Spot gold rose 0.4% to $1,853.70 per ounce by 2:20 p.m. ET (1820 GMT). Prices rose more than 1% and hit their highest since May 9 at $1,865.29 earlier in the session.

U.S. gold futures settled up 0.3% at $1,847.8.

"There is a strong corrective bounce in gold as the U.S. dollar is seeing a sharp fall," said Kitco senior analyst Jim Wycoff.

The dollar slumped to its lowest in a month, making gold cheaper for other currency holders. [USD/] [US/]

"Traders and investors' risk appetite remains far less than robust, which is prompting some safe haven demand for gold. Investors are beginning to realise that inflation is going to be problematic for longer than just a transitory period."

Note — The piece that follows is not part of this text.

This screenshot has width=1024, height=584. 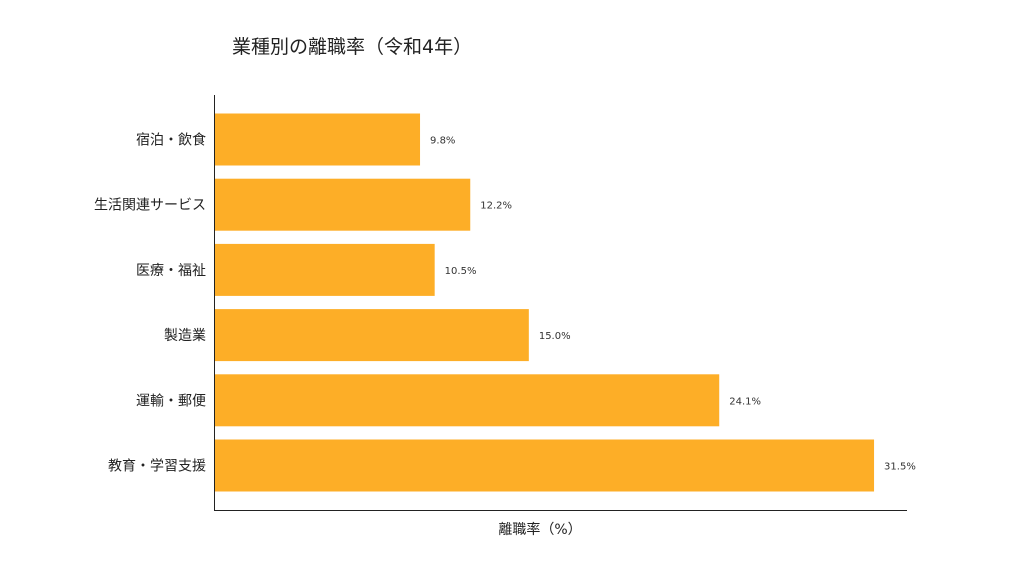 I want to click on category-label-2: 医療・福祉, so click(x=171, y=270).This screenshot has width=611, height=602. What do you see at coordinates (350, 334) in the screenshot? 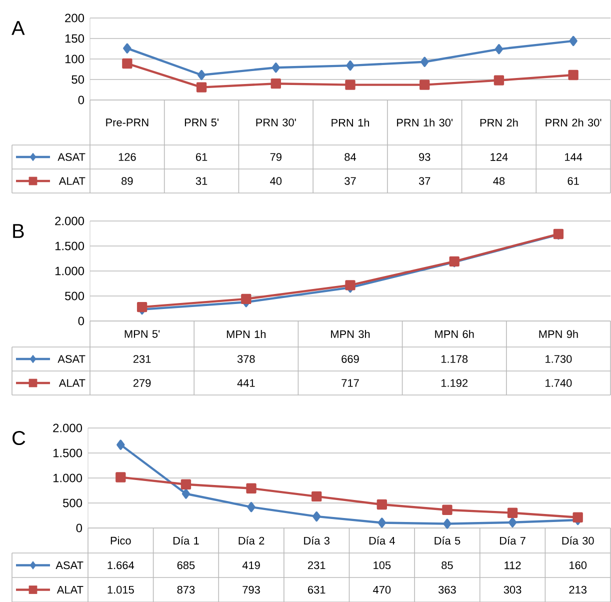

Dimming gold's appeal, U.S. Treasury yields gained on the day.

Although gold is considered a hedge against inflation, it is highly sensitive to rising U.S. interest rates, which raise the opportunity cost of holding non-yielding bullion.

"While today's increase is welcomed by holders of gold, how much further the precious metal can climb is likely to be capped by the reality that central banks in both America and Europe are set on a course of interest rate hikes over the coming months," Rupert Rowling, market analyst at Kinesis Money, said in a note.

Atlanta Federal Reserve President Raphael Bostic said on Monday that the quick response in financial markets to tighten monetary policy offers hope that other parts of the economy may adjust more quickly as well.

Spot silver gained 0.2% to $21.79 per ounce, platinum was up 0.1% to $956.76 and palladium rose 1.3% to $1,988.44.

Russia's Nornickel, the world's largest producer of palladium, expects global palladium market deficit to be at 100,000 troy ounces in 2022, downgrading estimates from its February forecast.